Part III, Innovations and Interventions: A Sampling of New Research Projects, provides a window into the breadth of activities across the country, as law schools have become research hubs taking on a host of issues related to court users. Again, we are not comprehensive but illustrative when we explore the ways in which research agendas are formulated, their impacts measured, and their effectiveness appraised.

Part IV, Law Schools, Funders, and Institutionalizing Reform, reflects on the many times in which law schools have reinvented what counts as the “standard” curriculum. In the 1960s, foundation support brought clinical education to many law schools, and, since then, clinical education has become a fixture. In the 1980s, funding went to law and economics, which has likewise become a familiar marker in legal education.

Ability to Pay makes plain that another reordering is underway. Law schools are committing to teaching and generating new data on courts and their users and to engaging students through coursework and research in how courts operate and impact communities. In short, just as clinical education and law and economics are now ensconced in the curriculum, the economics of court services is likewise becoming a routine part of legal education.

Judicial Independence

From the Brennan Center:

Former Florida Supreme Court Justice Calls for Reforms to Balance Judicial Accountability and Independence
Former Florida Supreme Court Justice Barbara J. Pariente co-authored an article with Melanie Kalmanson analyzing recent efforts to remove state judges following a judicial decision, and recommending potential reforms to appropriately balance judicial accountability and independence.
 
Pariente and Kalmanson highlight efforts to oust justices due to lawful judicial decisions, including striking down a state ban on same-sex marriage as unconstitutional, as threats to judicial independence.

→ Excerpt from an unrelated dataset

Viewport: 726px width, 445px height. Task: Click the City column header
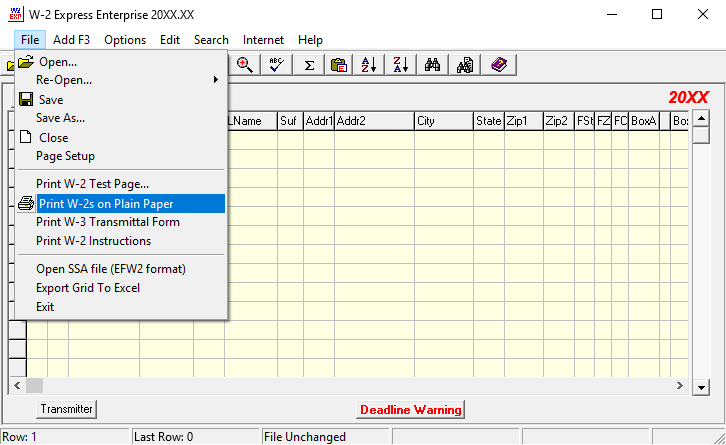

These campaigns, Pariente and Kalmanson said, are often funded by opaque special interest groups and endanger “the role of the judiciary in our democracy.” Moreover, “[j]urists should not perceive a potential threat to their position if they rule in a way that is unpopular, or out of step with public opinion, special interests, or the other political branches.”
 
Instead of “campaigns to remove judges who render [unpopular] decisions,” Pariente and Kalmanson recommend “ensuring compliance with codes of judicial conduct and imposing consequences for misconduct” through the state’s judicial qualifications committee. They also recommend charging independent nonpartisan judicial evaluation commissions “with periodically evaluating each judge on the basis of objective, appropriate criteria, such as … integrity, professional competence, judicial temperament, experience, and service.” Pariente and Kalmanson further suggest considering “the elimination of merit-retention elections in favor of one lengthy term.”